Traer is het meest voorkomende Spaanse werkwoord dat "meenemen" betekent. De stam verandert op een manier die niet gemakkelijk voorspelbaar is.
Andere werkwoorden die in hetzelfde patroon worden vervoegd, zijn onder meer abstraer (abstract denken), atraer (aantrekken), contraer (krimpen), distraer (afleiden), extraer (extraheren), retraer (om af te raden of in te trekken), en sustraer (verwijderen).
Onregelmatige vormen worden hieronder vetgedrukt weergegeven. Vertalingen worden gegeven als leidraad en in het echte leven kan variëren met de context.
traer (te brengen)
trayendo (Brengen)
traído (Ingesteld)
Aanwezig indicatief (presente del indicativo): yo traigo, tú traes, usted / él / ella trae, nosotros / as traemos, vosotros / as traéis, ustedes / ellos / ellas traen (ik breng, jij brengt, hij brengt, enz.)
yo traje, tú trajiste, usted / él / ella Trajo, nosotros / as trajimos, vosotros / as trajisteis, ustedes / ellos / Ellas trajeron (Ik bracht, jij bracht, zij bracht, etc.)
yo traía, tú traías, usted / él / ella traía, nosotros / as traíamos, vosotros / as traíais, ustedes / ellos / ellas traían (ik bracht, ik bracht, hij bracht, enz.)
yo traeré, tú traerás, usted / él / ella traerá, nosotros / as traeremos, vosotros / as traeréis, ustedes / ellos / ellas traerán (ik zal brengen, u zult brengen, hij zal brengen, enz.)

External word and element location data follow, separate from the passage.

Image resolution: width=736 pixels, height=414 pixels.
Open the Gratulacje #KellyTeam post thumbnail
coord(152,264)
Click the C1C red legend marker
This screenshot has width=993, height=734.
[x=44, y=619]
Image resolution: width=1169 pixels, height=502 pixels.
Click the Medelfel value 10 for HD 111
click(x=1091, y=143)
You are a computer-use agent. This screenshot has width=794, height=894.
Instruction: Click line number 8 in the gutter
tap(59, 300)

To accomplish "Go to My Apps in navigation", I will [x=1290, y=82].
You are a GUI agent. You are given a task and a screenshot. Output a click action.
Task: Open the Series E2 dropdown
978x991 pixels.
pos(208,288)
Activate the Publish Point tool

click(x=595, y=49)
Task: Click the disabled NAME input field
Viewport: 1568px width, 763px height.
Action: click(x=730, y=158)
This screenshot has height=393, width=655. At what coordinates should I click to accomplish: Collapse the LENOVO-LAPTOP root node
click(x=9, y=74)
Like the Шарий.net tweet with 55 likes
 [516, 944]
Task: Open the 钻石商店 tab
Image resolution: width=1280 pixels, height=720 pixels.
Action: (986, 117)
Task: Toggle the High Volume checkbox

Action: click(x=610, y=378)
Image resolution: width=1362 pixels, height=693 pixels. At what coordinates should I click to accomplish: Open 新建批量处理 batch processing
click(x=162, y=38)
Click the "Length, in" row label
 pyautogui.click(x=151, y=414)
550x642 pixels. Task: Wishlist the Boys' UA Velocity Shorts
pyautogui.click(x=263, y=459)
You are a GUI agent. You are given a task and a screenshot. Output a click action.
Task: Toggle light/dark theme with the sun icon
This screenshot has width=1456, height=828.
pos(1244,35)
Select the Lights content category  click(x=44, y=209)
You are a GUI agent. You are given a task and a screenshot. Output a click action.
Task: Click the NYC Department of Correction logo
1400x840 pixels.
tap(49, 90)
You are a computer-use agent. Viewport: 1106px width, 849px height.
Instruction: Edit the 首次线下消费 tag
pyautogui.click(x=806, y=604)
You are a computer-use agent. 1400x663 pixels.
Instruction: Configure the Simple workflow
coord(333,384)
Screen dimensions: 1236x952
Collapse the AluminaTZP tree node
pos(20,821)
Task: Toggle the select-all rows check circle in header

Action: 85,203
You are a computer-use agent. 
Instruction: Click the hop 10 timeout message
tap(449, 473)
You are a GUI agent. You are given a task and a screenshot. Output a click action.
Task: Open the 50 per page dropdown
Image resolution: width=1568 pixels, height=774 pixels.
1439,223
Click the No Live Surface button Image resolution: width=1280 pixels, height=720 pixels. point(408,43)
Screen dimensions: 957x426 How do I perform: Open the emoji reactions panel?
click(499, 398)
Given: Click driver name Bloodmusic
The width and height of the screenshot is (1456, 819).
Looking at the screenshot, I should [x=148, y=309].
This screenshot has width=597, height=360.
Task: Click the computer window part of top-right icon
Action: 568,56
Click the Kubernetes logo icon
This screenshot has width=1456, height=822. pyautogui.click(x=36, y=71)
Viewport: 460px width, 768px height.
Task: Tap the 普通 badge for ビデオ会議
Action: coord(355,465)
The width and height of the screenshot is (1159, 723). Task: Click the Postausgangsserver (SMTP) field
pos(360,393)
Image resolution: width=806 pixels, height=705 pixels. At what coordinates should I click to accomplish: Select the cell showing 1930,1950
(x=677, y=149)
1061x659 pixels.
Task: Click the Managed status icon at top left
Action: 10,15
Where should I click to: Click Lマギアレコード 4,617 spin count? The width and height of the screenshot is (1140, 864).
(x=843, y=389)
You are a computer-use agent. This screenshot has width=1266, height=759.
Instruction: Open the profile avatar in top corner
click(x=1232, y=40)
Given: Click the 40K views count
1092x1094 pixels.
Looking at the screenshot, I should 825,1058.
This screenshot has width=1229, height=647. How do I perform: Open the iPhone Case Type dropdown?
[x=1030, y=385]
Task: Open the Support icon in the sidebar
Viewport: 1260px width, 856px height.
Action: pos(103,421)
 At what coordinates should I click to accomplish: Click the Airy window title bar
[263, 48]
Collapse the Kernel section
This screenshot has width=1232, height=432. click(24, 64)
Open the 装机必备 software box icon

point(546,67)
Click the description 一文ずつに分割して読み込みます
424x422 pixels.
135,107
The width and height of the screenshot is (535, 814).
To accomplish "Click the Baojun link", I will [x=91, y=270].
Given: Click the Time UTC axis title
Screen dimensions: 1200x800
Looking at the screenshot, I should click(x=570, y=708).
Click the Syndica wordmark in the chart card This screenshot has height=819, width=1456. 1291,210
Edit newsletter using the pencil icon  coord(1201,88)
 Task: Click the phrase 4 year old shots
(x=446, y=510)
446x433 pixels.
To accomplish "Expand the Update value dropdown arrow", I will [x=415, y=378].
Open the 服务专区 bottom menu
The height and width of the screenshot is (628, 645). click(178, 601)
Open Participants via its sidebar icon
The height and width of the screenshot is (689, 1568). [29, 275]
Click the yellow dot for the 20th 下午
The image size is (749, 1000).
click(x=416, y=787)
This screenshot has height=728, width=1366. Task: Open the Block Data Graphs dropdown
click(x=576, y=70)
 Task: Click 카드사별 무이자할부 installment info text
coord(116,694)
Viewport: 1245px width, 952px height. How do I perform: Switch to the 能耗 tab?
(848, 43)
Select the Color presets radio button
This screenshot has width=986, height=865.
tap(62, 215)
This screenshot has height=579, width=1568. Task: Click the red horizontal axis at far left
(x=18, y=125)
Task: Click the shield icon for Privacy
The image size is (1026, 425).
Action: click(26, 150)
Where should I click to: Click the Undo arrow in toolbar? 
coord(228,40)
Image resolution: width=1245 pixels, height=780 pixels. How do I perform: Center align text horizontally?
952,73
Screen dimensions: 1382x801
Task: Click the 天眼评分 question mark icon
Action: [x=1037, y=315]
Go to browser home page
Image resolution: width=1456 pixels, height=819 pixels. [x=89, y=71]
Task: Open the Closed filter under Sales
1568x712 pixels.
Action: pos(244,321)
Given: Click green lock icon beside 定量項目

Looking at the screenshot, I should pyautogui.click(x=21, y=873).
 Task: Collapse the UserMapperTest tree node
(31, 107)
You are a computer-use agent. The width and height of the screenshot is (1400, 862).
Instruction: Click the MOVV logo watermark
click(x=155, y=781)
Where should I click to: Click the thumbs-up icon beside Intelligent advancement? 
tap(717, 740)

yo traería, tú traerías, usted / él / ella traería, nosotros / as traeríamos, vosotros / as traeríais, ustedes / ellos / ellas traerían (ik zou brengen, jij zou brengen, zij zou brengen, enz.)
que yo traiga, que tú traigas, que usted / él / ella traiga, que nosotros / as traigamos, que vosotros / as tragáis, que ustedes / ellos / ellas traigan (dat ik breng, dat u brengt, dat zij brengt, etc.)